Das Floß der Medusa (révision de 1990) n’a rien de conventionnel, encore moins de traditionnel, avec sa percussion musclée, une scansion chorale puissante et les parties solistes de Charon, de La Mort et de Jean-Charles, le rescapé noir qui dans l’immensité agite sa chemise – rouge, comme le drapeau des contestataires hambourgeois de 1968 ! – dans le tableau de Géricault. Peter Schöne lui prête un baryton tendre qui a le pouvoir immédiat de toucher l’auditeur, par-delà l’écriture vocale semée d’embuches [lire notre chronique de Der Sturm]. Au Sprechgesang déclamatoire succèdent des phrasés plus lyriques. Sur son irrésistible élan dramatique tient principalement le souffle de l’œuvre. Toujours en souplesse, le soprano finlandais Camilla Nylund [lire nos chroniques de Tannhäuser, Salome, Rienzi, Rusalka, Die tote Stadt et Capriccio] campe une Mort d’une fiabilité exemplaire qui use d’une dynamique parfaitement maîtrisée. Le metteur en scène Peter Stein se charge du rôle de Charon avec un extrême précision du dire auquel il donne tout le poids qu’il faut.
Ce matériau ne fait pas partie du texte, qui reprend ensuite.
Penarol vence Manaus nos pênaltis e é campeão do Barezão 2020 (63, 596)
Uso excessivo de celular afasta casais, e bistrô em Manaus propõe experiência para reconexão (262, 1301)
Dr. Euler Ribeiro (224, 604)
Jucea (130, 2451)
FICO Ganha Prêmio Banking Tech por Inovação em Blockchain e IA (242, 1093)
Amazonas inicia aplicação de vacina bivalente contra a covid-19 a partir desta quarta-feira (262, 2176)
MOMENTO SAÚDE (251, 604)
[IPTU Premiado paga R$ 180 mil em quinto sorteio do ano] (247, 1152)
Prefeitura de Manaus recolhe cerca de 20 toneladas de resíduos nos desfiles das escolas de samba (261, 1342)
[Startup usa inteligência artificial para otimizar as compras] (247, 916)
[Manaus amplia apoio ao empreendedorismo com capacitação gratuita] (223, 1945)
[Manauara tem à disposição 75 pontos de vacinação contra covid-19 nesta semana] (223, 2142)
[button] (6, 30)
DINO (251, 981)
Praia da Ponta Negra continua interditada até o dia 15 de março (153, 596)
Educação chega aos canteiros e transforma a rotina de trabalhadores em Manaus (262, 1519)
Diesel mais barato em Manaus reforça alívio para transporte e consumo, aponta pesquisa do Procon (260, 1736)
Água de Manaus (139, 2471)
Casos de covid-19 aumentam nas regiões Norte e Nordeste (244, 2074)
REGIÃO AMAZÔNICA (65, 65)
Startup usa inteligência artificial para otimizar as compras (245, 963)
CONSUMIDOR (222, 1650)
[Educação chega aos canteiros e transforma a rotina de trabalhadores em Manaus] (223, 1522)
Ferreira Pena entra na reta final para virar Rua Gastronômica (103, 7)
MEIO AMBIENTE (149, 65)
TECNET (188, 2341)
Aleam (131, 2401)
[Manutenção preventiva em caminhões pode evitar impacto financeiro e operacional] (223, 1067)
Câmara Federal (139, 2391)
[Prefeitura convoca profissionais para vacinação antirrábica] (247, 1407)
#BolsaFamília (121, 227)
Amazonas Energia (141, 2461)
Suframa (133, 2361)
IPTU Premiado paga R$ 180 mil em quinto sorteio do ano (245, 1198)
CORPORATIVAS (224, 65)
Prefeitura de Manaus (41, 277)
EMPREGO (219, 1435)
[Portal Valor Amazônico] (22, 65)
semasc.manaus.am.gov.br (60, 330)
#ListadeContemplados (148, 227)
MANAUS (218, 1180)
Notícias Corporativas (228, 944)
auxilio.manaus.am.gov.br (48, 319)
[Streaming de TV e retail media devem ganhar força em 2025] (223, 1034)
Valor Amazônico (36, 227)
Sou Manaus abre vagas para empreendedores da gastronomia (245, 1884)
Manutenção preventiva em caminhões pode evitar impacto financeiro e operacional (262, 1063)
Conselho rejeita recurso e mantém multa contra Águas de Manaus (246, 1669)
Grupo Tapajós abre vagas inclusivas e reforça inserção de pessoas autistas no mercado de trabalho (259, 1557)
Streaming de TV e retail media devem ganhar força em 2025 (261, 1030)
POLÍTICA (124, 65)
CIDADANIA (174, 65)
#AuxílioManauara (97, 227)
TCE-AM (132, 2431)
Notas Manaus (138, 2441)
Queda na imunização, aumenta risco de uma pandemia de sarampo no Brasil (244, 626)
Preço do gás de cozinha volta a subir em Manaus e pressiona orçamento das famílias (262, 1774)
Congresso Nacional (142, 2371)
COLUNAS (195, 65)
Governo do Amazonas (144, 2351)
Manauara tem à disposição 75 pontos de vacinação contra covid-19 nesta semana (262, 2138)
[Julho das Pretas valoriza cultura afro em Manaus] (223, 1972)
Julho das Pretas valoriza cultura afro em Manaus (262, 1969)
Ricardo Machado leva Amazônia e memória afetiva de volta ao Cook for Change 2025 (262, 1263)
À la tête des WDR Rundfunkchor, des Freiburger Domsingknaben et des SWR Vokalensemble und Sinfonieorchester, Péter Eötvös livre une interprétation d’une clarté indicible. La définition des lignes comme des timbres ménage des effets dramaturgiques imparables tout en favorisant la compréhension sensible de la démarche d’Henze. Dépourvue de lourdeur y compris dans le final percussif, si difficile à équilibrer, l’incroyable transparence de cette captation live d’un concert de novembre 2017, à l’Elbphilharmonie de Hambourg, est avant tout au service de l’expressivité. Depuis longtemps et partout le naufrage de La Méduse est devenu le symbole de la scandaleuse dégradation de l’Humain. Schnabel et Henze se sont emparés de son histoire désormais universelle afin de poser la question de la dignité accordée à tous face au désastre, quelle que soit sa classe sociale [lire notre chronique du 13 mars 2018]. Jouer et enregistrer leur œuvre ne saurait être anodin.